Scan the data below. Pull out each line where "computer" occurs.

**Provided records:**
****************************************
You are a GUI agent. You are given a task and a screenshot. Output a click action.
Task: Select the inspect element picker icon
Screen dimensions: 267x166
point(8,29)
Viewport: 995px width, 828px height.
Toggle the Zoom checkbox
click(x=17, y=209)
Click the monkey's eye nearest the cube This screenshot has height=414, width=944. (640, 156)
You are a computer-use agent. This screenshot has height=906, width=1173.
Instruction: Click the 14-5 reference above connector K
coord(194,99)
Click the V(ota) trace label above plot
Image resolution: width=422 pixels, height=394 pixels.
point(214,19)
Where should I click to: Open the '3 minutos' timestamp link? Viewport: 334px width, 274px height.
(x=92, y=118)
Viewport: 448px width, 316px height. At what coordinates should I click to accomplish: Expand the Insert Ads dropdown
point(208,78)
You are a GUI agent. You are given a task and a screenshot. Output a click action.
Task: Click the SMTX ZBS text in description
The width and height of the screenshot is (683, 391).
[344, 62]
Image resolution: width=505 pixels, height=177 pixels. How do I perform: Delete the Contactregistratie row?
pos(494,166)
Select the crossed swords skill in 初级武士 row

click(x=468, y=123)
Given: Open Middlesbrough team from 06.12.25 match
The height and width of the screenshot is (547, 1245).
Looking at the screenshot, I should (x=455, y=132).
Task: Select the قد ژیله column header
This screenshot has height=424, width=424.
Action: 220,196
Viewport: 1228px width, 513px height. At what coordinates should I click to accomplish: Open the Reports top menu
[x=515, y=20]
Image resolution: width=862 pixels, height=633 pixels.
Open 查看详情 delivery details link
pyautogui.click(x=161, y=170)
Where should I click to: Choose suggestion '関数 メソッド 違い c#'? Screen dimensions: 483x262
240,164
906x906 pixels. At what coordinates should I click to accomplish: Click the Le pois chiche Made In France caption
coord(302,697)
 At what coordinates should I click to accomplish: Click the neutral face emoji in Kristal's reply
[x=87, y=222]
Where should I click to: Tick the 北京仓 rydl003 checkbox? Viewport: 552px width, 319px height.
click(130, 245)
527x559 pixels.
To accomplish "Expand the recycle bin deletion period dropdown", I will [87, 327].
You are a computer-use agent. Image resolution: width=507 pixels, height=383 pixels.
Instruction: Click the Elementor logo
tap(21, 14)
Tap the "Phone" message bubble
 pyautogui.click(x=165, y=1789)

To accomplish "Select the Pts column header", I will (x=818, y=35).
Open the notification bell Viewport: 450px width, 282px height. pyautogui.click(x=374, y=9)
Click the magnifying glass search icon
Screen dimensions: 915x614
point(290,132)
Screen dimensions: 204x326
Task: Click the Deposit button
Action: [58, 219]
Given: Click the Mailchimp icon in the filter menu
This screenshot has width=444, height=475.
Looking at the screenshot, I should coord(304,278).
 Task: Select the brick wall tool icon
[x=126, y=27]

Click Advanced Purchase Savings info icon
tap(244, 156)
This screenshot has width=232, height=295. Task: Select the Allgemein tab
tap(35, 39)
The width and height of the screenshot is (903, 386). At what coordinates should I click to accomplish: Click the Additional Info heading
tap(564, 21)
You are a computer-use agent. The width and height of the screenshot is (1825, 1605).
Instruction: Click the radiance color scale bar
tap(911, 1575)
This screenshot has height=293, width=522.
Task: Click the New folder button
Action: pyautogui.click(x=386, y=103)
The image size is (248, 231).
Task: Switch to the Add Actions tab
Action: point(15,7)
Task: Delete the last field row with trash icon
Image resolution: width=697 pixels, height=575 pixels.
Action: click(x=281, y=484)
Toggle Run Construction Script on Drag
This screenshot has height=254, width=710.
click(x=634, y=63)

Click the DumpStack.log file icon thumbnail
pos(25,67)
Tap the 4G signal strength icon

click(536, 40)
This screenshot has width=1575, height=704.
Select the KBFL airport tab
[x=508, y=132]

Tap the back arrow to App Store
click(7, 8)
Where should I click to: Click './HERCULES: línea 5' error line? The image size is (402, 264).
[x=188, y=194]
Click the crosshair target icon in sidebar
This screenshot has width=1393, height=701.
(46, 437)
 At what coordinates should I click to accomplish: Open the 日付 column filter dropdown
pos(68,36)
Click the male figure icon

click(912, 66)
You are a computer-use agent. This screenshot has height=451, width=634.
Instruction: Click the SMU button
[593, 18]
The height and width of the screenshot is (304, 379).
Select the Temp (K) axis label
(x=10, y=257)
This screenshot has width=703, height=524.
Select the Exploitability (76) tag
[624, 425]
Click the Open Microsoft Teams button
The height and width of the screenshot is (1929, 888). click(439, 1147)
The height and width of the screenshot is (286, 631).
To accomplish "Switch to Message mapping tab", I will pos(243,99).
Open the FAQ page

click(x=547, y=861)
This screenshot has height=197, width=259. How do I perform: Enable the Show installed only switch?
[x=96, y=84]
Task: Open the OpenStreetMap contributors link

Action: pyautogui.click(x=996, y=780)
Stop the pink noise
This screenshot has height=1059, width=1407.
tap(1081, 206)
****************************************
**Written reply:**
You are a computer-use agent. This screenshot has height=906, width=1173.
You are a computer-use agent. Image resolution: width=507 pixels, height=383 pixels.
You are a computer-use agent. The width and height of the screenshot is (1825, 1605).
You are a computer-use agent. This screenshot has height=451, width=634.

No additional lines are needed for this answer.